Zittende oude vrouw aan een tafel te Artis, op de rug gezien 1918
Dimensions: height 91 mm, width 133 mm
Copyright: Rijks Museum: Open Domain
Editor: This is "Seated Old Woman at a Table in Artis, Seen from the Back" by Samuel Jessurun de Mesquita, made in 1918 using pencil on paper. It feels like a quickly captured moment, almost like a study. What do you see in this piece? Curator: It’s compelling precisely because of its seeming simplicity. De Mesquita’s choice of pencil, a readily available and relatively inexpensive material, is significant. Consider the context: 1918, the tail end of World War I. Resources were strained. A simple pencil sketch on paper speaks to the material constraints and perhaps even a conscious choice to work outside of traditional art market expectations.
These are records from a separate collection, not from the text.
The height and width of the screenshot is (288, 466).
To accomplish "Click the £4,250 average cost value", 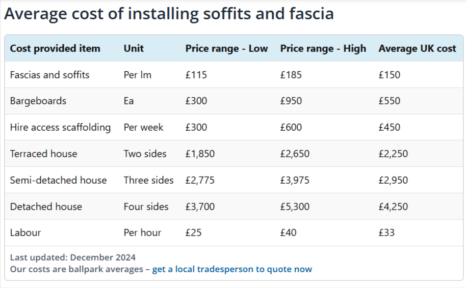I will point(393,207).
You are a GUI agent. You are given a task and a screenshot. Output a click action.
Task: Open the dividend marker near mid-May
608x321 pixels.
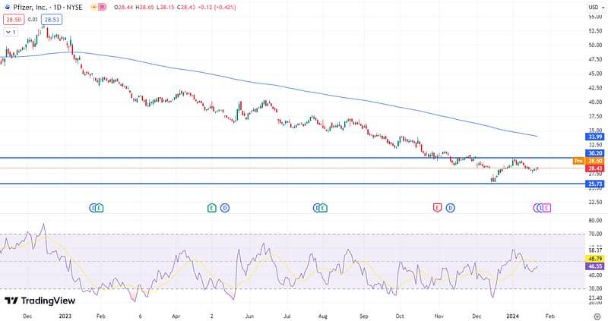coord(225,207)
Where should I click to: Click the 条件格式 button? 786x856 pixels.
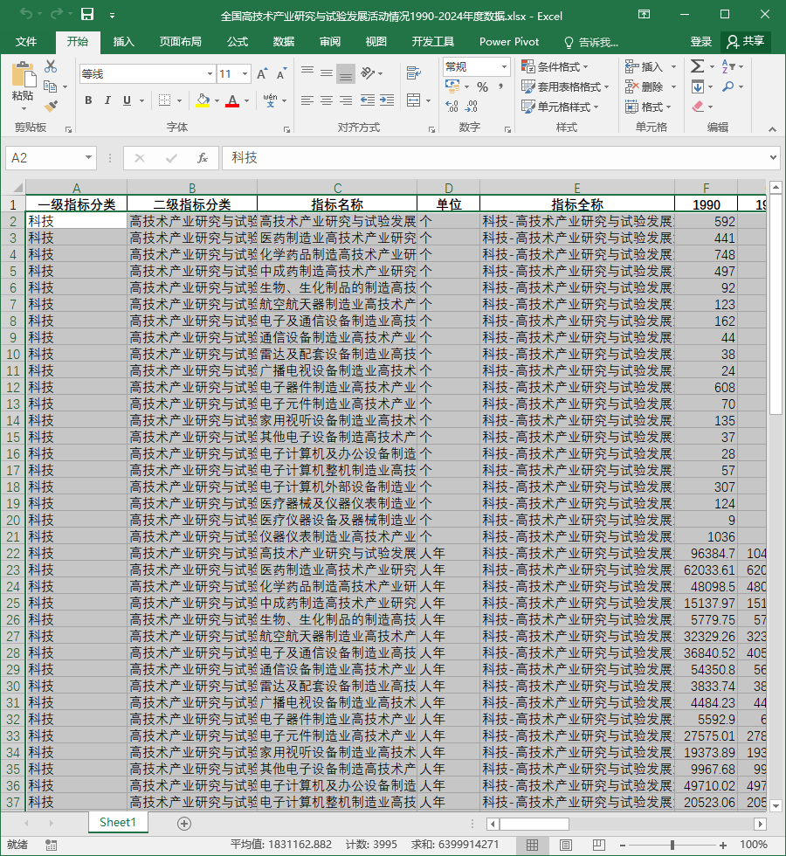(555, 66)
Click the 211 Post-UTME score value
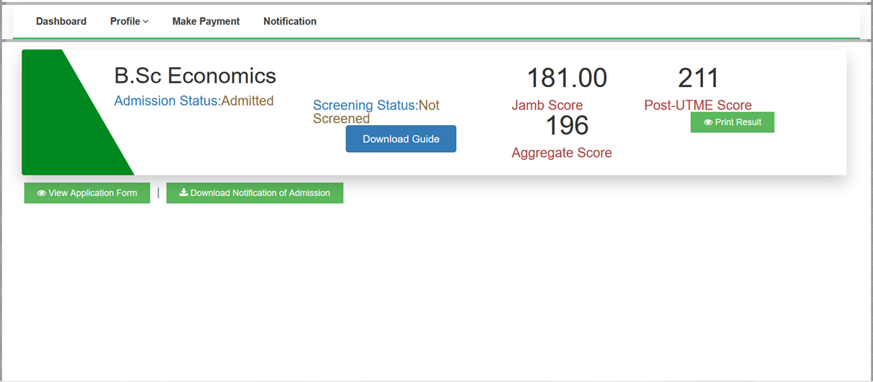 click(698, 78)
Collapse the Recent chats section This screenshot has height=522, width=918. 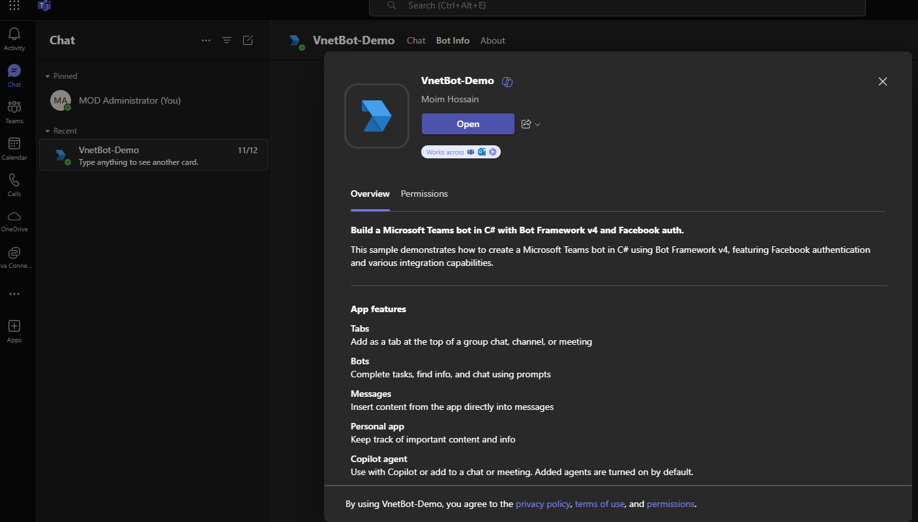pos(47,130)
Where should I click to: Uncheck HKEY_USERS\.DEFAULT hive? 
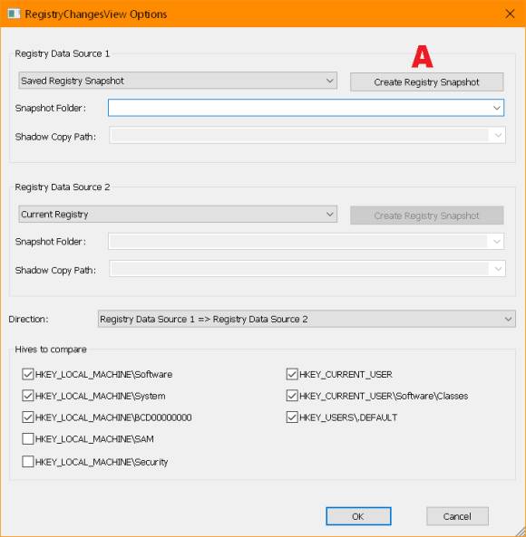pos(292,417)
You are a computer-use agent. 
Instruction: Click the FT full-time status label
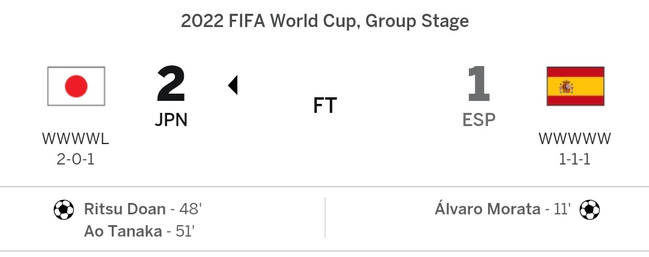click(x=325, y=106)
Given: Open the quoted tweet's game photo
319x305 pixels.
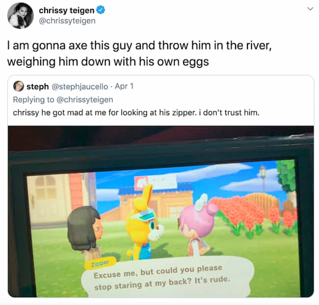Looking at the screenshot, I should (160, 211).
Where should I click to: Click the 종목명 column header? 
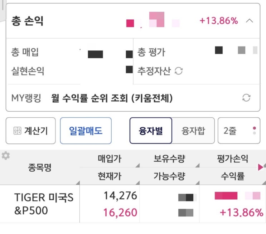pyautogui.click(x=40, y=167)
Notice how the lines, although quickly rendered, give form and weight to the sitter, a woman we find at the zoo in Amsterdam, likely a commonplace, daily figure to the artist, and a subject drawn, probably, for its lack of market value and therefore creative freedom. Does that shift how you perceive the drawing? Editor: It does! The 'ordinariness' of it all – the cheap materials, the everyday subject. Were artists like Mesquita deliberately challenging established artistic norms? Curator: Exactly! This embrace of humbler materials and subjects could be seen as a quiet rebellion against the prevailing emphasis on grandeur and established tastes. De Mesquita may have wanted to explore artistic creation from a democratic perspective. Editor: I never considered the choice of material as part of a social statement. Now I see that the drawing tells more than the eye can perceive. Curator: And also shows the deep engagement of an artist in a moment in time.